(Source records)
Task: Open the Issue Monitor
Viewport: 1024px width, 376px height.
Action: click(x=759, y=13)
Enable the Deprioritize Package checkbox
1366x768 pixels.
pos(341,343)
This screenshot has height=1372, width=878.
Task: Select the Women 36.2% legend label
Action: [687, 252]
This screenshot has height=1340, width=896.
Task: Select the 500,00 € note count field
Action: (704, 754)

▸ **Problem**
Each record above is to be written out again, without any change.

▸ **Exercise output**
Task: Open the Issue Monitor
Viewport: 1024px width, 376px height.
Action: click(x=759, y=13)
Enable the Deprioritize Package checkbox
1366x768 pixels.
pos(341,343)
This screenshot has height=1372, width=878.
Task: Select the Women 36.2% legend label
Action: [687, 252]
This screenshot has height=1340, width=896.
Task: Select the 500,00 € note count field
Action: (704, 754)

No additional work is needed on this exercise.